ECLI:NL:RBNNE:2023:3513

Rechtbank Noord-Nederland

Datum uitspraak
24 juli 2023
Publicatiedatum
21 augustus 2023
Zaaknummer
182704
Instantie
Rechtbank Noord-Nederland
Type
Uitspraak
Procedures
  • Eerste aanleg - enkelvoudig
Rechters
Vindplaatsen
  • Rechtspraak.nl
AI samenvatting door LexboostAutomatisch gegenereerd

Informatie- en omgangsregeling voor minderjarige met niet met gezag belaste ouder

In deze zaak heeft de Rechtbank Noord-Nederland op 24 juli 2023 een beschikking gegeven inzake de omgangsregeling en informatieplicht van een niet met gezag belaste ouder ten aanzien van zijn minderjarige dochter. De minderjarige wordt verzorgd door haar voogden, de grootouders, en haar moeder, die niet met gezag is belast. De rechtbank heeft de verzoeken van de man, de vader van de minderjarige, tot het vaststellen van een omgangsregeling en het opleggen van een informatieplicht afgewezen. De bijzondere curator en de Raad voor de Kinderbescherming (RvdK) hebben geadviseerd om geen omgangsregeling op te leggen, omdat de minderjarige geen behoefte heeft aan contact met haar vader. De rechtbank heeft deze adviezen gevolgd en benadrukt dat de belangen van het kind voorop staan. De rechtbank heeft echter wel een informatieverplichting opgelegd aan de moeder en de voogden, zodat de man op de hoogte kan blijven van belangrijke zaken die de minderjarige aangaan. Dit is in het belang van de ontwikkeling van de minderjarige en haar relatie met haar vader, ondanks dat er momenteel geen contact is. De rechtbank heeft bepaald dat de vrouw en de voogden de man eens per drie maanden schriftelijk moeten informeren over zaken die de minderjarige betreffen, inclusief schoolrapporten en recente foto's. De bijzondere curator is ontslagen uit haar functie, en de beschikking is uitvoerbaar bij voorraad verklaard. Hoger beroep tegen deze beschikking kan binnen drie maanden worden ingesteld.

Uitspraak

RECHTBANK NOORD-NEDERLAND

Afdeling Privaatrecht
Locatie Leeuwarden
zaak-/rekestnummer: C/17/182704 / FA RK 22-149
beschikking van de enkelvoudige kamer d.d. 24 juli 2023
inzake
[de man],
wonende te [woonplaats] ,
hierna ook te noemen: de man,
advocaat: mr.

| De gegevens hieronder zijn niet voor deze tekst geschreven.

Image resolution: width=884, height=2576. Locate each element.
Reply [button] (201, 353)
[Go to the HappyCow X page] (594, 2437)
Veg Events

M.J. Buitenhuis, kantoorhoudende te Leeuwarden,
tegen
[de vrouw],
wonende te [woonplaats],
hierna ook te noemen: de vrouw,
advocaat: mr. S. Vaupell, kantoorhoudende te Wolvega.
De rechtbank merkt als belanghebbenden aan:
[de voogden],
wonende te [woonplaats],
hierna ook te noemen: de voogden,
en
[de bijzondere curator],
in haar hoedanigheid van bijzondere curator van
[de minderjarige],
geboren op [geboortedatum] te [geboorteplaats],
hierna ook te noemen: [de minderjarige].

1.Het verdere procesverloop

1.1.
Bij beschikking van 22 juli 2022, waarvan de inhoud als hier herhaald en ingelast moet worden beschouwd, heeft de rechtbank de zaak verwezen naar een nadere zitting, in afwachting van de resultaten van het onderzoek van de Raad voor de Kinderbescherming (hierna: de RvdK) en de bevindingen van de bijzondere curator.
1.2.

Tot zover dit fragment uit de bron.